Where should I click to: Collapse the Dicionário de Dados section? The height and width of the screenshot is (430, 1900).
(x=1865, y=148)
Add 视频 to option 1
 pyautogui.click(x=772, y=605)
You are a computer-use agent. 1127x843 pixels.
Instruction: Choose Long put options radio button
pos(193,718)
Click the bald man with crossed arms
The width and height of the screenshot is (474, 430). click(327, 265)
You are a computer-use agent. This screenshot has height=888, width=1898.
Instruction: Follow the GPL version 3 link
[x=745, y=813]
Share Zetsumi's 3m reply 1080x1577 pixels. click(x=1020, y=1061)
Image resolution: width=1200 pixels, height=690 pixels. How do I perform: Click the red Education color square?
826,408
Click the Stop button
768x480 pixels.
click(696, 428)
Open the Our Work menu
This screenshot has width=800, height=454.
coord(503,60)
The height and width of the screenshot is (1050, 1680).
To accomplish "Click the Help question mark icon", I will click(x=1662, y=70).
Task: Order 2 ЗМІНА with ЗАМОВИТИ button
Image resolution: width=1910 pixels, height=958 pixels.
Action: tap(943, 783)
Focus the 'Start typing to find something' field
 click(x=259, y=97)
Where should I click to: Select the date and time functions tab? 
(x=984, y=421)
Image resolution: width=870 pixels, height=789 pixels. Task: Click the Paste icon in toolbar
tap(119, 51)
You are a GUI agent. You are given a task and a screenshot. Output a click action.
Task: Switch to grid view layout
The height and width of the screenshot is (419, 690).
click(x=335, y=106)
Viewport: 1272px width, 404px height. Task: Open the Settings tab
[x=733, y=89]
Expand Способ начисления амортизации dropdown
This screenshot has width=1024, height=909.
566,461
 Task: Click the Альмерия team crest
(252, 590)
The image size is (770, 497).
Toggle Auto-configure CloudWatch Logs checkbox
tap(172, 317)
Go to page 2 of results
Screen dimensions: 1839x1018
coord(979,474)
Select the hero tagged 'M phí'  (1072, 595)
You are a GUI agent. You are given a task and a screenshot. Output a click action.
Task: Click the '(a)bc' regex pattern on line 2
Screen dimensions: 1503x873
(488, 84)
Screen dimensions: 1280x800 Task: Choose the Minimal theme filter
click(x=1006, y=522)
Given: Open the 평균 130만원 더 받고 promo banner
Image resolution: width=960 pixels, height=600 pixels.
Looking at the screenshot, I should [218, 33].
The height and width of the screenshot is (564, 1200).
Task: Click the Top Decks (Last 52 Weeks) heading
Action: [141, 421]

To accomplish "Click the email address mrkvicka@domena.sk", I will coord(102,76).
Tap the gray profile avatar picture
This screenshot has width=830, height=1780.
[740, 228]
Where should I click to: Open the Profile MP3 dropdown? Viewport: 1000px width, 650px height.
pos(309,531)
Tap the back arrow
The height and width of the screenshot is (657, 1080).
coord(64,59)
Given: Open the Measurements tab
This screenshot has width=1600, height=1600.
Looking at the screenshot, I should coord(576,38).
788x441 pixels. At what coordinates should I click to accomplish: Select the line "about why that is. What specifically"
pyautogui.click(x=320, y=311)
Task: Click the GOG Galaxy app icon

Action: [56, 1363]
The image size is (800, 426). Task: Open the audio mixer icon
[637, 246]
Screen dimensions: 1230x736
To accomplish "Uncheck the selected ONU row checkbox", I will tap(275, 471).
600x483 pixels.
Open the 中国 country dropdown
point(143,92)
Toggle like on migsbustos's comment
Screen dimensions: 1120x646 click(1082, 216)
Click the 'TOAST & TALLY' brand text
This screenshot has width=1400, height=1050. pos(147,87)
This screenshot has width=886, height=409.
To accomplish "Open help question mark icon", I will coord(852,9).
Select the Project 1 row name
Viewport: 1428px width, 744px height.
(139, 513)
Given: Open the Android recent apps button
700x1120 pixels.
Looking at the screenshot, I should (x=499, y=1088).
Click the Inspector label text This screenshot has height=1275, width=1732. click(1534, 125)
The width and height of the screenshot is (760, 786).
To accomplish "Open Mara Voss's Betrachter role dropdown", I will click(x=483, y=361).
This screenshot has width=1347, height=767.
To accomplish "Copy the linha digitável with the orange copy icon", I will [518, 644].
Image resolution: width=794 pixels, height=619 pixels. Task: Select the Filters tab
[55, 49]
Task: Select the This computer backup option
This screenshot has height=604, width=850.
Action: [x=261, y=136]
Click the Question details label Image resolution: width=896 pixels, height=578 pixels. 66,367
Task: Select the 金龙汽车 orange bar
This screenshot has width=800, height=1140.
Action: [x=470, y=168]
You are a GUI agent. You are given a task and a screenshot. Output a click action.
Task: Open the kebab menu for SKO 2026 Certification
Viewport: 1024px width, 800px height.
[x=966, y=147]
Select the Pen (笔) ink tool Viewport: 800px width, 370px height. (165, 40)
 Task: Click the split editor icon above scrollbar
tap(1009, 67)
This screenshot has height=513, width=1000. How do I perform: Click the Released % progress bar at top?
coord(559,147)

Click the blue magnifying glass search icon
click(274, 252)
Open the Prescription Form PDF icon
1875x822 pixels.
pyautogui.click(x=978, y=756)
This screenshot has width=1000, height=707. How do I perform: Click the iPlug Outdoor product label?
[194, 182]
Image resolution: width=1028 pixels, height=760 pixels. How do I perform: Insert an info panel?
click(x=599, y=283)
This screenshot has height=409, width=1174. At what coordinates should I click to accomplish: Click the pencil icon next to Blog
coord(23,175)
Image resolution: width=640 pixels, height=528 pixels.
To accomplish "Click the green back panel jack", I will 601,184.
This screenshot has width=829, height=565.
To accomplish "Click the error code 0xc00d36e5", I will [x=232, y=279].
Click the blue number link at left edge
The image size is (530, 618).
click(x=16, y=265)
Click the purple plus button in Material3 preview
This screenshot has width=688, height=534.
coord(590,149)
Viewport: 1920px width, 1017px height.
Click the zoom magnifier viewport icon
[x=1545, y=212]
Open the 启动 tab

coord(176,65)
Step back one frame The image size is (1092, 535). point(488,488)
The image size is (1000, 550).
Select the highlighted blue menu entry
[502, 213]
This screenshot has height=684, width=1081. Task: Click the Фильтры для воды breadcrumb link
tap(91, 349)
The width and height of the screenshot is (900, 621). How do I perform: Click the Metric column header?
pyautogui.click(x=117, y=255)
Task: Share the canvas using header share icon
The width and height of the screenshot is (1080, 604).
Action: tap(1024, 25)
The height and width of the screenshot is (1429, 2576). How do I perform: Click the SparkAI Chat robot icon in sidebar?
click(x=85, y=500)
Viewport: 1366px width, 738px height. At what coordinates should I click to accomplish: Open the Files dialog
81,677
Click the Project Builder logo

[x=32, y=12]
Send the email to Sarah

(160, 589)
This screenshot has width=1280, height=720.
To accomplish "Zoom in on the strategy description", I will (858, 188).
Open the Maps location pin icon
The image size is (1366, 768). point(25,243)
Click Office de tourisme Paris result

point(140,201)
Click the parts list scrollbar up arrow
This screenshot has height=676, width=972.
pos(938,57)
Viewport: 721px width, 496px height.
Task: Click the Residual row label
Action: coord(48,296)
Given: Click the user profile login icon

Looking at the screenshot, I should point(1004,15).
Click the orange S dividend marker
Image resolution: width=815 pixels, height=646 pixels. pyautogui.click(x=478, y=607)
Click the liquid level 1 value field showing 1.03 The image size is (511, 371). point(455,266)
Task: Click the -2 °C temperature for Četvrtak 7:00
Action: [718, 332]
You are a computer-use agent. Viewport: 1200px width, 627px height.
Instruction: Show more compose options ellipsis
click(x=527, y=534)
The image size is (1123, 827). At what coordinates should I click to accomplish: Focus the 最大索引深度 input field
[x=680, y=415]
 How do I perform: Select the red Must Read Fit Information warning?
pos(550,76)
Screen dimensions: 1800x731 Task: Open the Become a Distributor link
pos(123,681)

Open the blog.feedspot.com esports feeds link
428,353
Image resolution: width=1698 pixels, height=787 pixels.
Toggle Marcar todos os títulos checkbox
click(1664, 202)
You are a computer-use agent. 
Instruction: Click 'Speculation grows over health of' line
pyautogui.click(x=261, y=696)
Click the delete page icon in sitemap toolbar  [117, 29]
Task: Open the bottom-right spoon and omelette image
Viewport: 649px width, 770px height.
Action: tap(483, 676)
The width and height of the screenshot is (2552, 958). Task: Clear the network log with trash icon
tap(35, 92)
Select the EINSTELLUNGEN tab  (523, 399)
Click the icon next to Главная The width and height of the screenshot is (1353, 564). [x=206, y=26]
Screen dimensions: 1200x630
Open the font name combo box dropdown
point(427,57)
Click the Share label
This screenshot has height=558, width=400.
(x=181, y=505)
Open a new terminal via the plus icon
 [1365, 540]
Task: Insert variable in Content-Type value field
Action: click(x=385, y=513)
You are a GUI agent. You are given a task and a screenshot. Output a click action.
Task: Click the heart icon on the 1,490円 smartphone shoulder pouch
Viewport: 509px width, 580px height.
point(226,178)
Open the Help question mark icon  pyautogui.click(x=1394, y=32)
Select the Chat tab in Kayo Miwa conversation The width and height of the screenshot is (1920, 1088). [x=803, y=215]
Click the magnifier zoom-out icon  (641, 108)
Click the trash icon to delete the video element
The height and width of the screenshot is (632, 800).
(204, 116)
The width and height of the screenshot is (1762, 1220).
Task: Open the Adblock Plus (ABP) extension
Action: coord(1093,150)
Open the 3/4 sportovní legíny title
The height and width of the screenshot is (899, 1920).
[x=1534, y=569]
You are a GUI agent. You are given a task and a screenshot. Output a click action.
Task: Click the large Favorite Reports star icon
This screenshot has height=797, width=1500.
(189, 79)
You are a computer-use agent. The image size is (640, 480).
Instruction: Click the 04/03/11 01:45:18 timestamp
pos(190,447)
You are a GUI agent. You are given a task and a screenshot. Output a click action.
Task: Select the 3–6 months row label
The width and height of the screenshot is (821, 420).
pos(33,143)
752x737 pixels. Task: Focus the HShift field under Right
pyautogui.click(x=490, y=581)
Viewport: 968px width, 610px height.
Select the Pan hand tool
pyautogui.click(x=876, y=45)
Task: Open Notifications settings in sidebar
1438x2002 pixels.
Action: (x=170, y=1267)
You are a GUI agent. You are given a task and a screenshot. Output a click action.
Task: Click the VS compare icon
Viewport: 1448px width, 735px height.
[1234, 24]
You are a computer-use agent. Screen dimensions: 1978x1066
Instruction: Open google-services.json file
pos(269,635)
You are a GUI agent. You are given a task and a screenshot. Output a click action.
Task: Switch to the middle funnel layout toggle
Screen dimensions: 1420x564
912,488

* **Aim of the exercise**
With the line holding "The height and width of the screenshot is (632, 800)." as the first and the line holding "Open the 3/4 sportovní legíny title" as the last, set down that range of the entries above exactly, and nothing else.

* **Output for this task**
The height and width of the screenshot is (632, 800).
(204, 116)
The width and height of the screenshot is (1762, 1220).
Task: Open the Adblock Plus (ABP) extension
Action: coord(1093,150)
Open the 3/4 sportovní legíny title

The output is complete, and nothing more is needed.